Valorisation des déchets agricoles, serres à haut rendement, agriculture de précision ou encore capteurs alimentés par l’intelligence artificielle : ces jeunes entrepreneurs développent des modèles qui cherchent à concilier restauration des sols, productivité agricole et création de revenus, avec le soutien d’une initiative soutenue par les Nations Unies.
Au Sénégal, Daniel Halman mise sur une idée simple : produire davantage sur une surface réduite pour libérer une partie des terres agricoles au profit de la restauration.
Son entreprise, Féro, associe des serres à haut rendement à des systèmes agroforestiers.

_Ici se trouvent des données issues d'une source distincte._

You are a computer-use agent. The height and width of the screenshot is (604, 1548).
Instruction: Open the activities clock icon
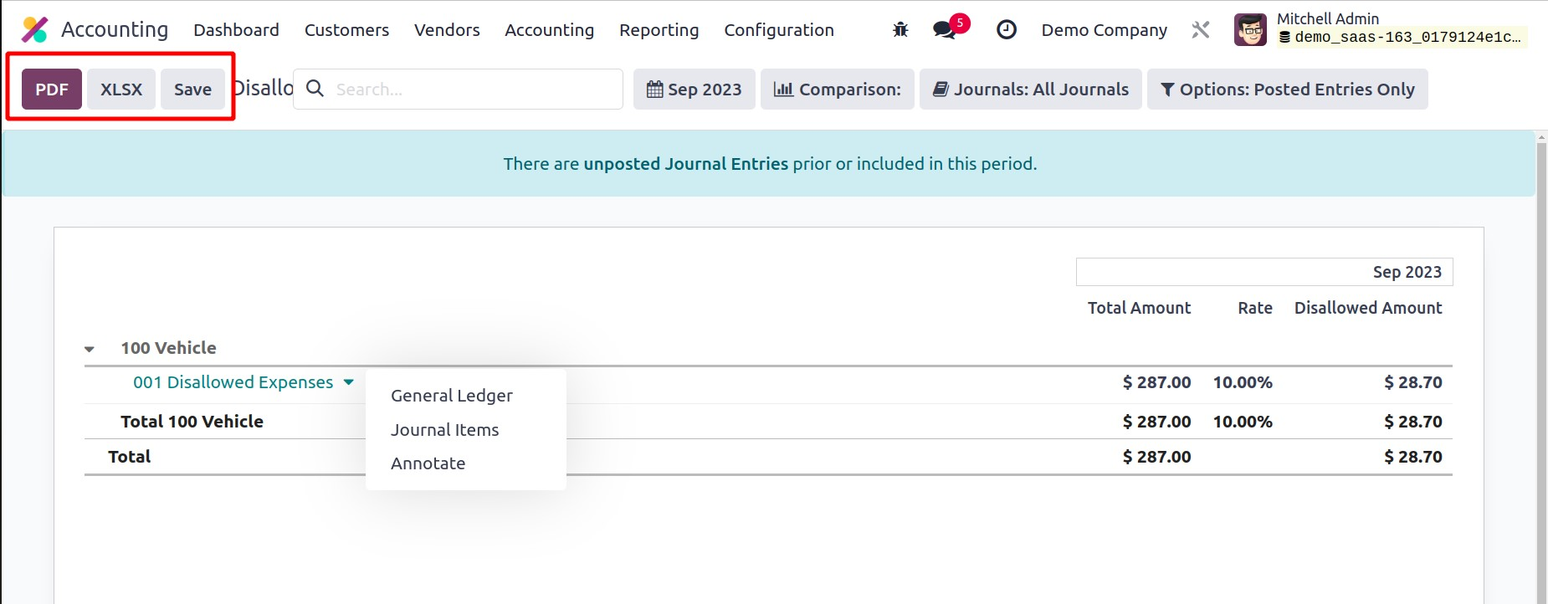click(x=1007, y=30)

Les cultures sous serre génèrent des revenus à court terme, tandis que des arbres fruitiers et des espèces indigènes sont plantés ailleurs sur les exploitations.

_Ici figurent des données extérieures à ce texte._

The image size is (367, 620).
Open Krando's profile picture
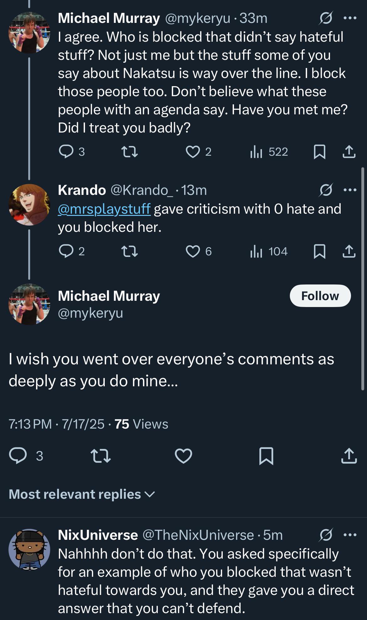point(29,205)
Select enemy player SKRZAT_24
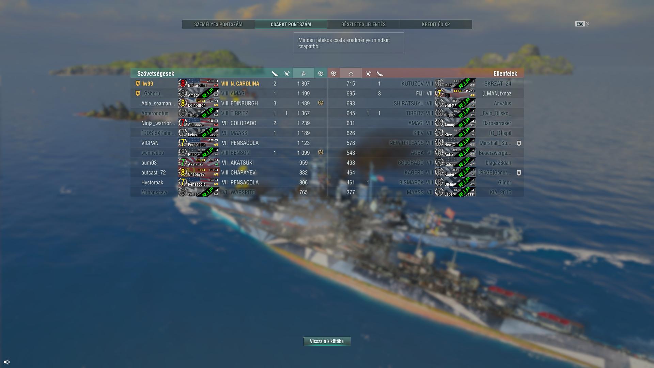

« On peut bien sûr choisir d’agir dans le cadre d’une ONG, mais j’ai délibérément choisi de poursuivre cette démarche en tant qu’entreprise », a-t-il déclaré lors d’un événement à Oulan-Bator, en Mongolie, à l’occasion de la 17e Conférence des Parties à la Convention des Nations Unies sur la lutte contre la désertification.
Le principal défi était le temps : les arbres peuvent mettre des années à produire des bénéfices, alors qu’une entreprise doit générer des revenus bien plus rapidement. Féro mise donc sur des cultures sous serre dont les récoltes peuvent être vendues rapidement.

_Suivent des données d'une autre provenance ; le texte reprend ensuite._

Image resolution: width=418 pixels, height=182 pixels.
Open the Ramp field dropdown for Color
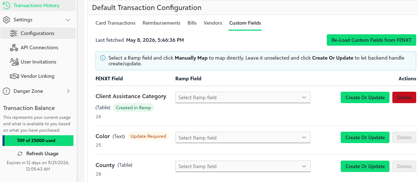[x=243, y=137]

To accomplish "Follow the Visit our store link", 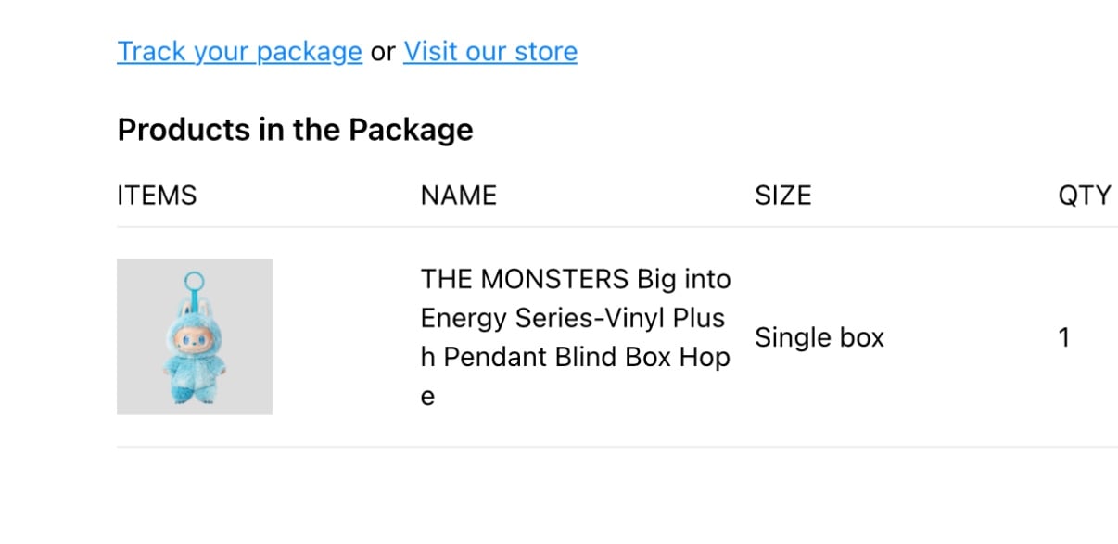I will pos(490,51).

« Au Sénégal, les gens raffolent des oignons ; nous avons donc vu là une excellente opportunité », explique M. Halman.
ScareGrow, développé par Green Eden Farms, utilise des dispositifs alimentés à l’énergie solaire installés dans les champs pour collecter des données aidant les agriculteurs à prendre de meilleures décisions concernant l’eau et les intrants agricoles.